_Data section_
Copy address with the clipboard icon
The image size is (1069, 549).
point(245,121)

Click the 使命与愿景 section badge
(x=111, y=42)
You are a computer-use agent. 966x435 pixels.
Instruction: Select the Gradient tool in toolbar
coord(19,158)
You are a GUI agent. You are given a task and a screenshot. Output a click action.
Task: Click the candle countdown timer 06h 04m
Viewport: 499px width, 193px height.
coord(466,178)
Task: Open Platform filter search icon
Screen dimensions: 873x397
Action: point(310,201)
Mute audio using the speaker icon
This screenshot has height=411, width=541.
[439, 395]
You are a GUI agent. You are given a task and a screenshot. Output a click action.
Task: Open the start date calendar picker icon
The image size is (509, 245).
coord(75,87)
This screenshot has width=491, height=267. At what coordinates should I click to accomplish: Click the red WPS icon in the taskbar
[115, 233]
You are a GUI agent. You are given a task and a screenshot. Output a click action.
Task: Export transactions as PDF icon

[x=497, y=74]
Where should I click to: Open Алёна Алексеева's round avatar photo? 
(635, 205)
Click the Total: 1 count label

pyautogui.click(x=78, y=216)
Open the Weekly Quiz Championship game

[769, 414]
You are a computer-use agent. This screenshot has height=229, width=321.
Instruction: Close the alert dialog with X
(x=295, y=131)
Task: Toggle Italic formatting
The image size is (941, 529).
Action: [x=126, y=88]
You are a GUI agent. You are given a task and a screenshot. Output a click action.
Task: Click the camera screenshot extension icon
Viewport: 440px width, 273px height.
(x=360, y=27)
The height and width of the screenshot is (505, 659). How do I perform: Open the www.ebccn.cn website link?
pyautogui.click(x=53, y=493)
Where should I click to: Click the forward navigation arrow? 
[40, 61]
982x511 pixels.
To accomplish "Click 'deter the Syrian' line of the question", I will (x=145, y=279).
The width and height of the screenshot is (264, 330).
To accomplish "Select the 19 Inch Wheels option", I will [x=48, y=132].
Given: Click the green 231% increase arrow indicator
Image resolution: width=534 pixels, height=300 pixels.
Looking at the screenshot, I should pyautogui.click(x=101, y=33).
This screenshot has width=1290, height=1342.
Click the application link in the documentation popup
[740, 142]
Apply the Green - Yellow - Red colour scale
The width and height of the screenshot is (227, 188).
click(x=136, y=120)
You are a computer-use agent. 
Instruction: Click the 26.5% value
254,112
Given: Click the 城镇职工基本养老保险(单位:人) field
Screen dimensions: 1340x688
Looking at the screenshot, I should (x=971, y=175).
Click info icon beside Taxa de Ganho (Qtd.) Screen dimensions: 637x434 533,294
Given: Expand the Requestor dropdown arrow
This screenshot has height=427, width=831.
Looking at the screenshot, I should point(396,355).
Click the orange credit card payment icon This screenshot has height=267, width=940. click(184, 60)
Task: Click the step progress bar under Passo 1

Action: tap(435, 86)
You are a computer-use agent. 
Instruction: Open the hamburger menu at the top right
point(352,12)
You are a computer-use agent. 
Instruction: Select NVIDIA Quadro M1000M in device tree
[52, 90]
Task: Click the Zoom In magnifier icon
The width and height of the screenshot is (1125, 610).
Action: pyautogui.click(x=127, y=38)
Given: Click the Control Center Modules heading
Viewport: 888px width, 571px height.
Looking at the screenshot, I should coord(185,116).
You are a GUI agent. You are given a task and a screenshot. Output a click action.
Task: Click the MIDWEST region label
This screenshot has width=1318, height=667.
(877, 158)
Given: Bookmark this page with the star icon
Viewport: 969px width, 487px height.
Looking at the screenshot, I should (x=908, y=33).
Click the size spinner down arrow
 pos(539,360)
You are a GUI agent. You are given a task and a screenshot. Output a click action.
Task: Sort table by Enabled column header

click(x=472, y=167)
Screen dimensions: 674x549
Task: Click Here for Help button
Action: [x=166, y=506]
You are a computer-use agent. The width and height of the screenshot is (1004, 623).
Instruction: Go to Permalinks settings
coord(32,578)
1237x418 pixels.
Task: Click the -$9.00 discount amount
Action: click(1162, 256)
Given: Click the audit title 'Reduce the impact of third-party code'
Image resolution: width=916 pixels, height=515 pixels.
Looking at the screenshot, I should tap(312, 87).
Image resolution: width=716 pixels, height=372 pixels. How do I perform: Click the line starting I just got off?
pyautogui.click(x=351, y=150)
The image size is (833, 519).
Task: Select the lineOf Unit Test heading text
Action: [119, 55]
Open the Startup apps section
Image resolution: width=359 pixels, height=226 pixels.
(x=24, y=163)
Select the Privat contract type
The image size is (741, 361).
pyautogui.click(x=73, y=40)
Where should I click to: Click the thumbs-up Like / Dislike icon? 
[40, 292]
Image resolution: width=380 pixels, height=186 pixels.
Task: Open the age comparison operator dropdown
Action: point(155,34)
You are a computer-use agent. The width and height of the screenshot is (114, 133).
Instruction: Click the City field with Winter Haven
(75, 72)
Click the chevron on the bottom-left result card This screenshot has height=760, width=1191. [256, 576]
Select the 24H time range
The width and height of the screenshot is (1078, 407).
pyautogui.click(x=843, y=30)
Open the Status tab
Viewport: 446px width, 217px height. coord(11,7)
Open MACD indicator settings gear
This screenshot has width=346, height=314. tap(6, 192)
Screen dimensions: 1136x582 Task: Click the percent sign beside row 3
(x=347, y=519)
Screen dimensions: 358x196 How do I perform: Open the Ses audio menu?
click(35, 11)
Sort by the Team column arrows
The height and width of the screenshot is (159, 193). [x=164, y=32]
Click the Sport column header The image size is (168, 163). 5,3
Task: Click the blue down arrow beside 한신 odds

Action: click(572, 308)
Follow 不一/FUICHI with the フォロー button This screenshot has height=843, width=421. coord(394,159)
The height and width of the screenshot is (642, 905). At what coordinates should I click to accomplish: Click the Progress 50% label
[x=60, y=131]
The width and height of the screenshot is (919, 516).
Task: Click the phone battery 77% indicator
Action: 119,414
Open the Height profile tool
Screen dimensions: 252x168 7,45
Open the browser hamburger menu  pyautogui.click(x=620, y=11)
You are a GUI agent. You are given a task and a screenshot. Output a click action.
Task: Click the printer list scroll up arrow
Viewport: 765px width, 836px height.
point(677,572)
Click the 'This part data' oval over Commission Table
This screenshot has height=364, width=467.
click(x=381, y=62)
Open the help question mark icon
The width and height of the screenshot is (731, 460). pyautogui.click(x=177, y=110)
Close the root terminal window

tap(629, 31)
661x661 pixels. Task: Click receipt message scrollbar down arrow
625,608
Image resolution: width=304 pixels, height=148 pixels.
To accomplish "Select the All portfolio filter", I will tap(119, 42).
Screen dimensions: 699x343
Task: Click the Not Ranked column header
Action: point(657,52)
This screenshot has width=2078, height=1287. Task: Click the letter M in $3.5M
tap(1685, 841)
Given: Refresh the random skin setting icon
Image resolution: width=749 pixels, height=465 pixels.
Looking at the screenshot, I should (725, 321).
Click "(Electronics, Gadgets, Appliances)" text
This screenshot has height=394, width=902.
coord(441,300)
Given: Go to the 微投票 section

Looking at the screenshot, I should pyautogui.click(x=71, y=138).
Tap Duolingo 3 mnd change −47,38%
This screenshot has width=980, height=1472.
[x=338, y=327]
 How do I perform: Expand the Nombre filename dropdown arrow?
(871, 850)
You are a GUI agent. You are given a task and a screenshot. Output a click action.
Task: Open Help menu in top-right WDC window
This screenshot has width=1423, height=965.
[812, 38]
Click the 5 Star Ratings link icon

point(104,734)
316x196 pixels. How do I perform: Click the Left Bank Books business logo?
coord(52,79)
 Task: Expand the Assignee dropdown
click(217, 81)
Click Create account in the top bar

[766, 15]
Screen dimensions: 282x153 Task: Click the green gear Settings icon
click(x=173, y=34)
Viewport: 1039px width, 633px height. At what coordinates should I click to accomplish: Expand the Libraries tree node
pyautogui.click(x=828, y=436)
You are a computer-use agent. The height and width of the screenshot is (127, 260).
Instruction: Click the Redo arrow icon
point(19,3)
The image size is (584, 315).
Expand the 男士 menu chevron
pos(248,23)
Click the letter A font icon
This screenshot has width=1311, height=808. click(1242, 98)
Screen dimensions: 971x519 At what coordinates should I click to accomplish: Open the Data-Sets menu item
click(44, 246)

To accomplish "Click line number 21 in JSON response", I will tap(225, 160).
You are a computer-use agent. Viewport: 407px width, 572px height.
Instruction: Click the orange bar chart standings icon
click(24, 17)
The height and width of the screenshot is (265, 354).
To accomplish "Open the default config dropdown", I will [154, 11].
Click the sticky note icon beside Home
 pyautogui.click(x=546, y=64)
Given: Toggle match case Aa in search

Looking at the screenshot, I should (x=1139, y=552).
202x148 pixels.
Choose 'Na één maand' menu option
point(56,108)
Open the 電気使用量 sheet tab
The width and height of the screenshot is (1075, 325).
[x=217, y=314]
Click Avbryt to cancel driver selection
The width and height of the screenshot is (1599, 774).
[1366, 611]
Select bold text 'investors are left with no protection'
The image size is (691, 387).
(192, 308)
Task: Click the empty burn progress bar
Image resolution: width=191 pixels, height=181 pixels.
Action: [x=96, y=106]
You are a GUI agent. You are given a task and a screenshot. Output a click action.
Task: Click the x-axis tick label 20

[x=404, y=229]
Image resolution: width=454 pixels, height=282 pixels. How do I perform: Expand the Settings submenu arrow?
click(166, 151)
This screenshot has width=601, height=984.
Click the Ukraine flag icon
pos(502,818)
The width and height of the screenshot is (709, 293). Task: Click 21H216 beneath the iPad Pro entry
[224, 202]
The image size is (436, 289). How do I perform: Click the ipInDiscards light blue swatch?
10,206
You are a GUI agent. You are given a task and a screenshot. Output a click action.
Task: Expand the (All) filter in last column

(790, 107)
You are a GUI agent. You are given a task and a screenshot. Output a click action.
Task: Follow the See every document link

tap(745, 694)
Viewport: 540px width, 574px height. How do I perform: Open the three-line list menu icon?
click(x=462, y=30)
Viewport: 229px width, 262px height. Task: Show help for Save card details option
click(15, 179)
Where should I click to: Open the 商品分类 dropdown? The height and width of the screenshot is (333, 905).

_Exercise objective_
Read through the entries above, and wherever a line holds the string "computer", copy it.

_Result below_
You are a computer-use agent. 966x435 pixels.
You are a computer-use agent. This screenshot has height=229, width=321.
You are a computer-use agent. 
You are a computer-use agent. 
You are a computer-use agent. 
You are a computer-use agent. The width and height of the screenshot is (1004, 623).
You are a computer-use agent. The width and height of the screenshot is (114, 133).
You are a computer-use agent. The height and width of the screenshot is (127, 260).
You are a computer-use agent. Viewport: 407px width, 572px height.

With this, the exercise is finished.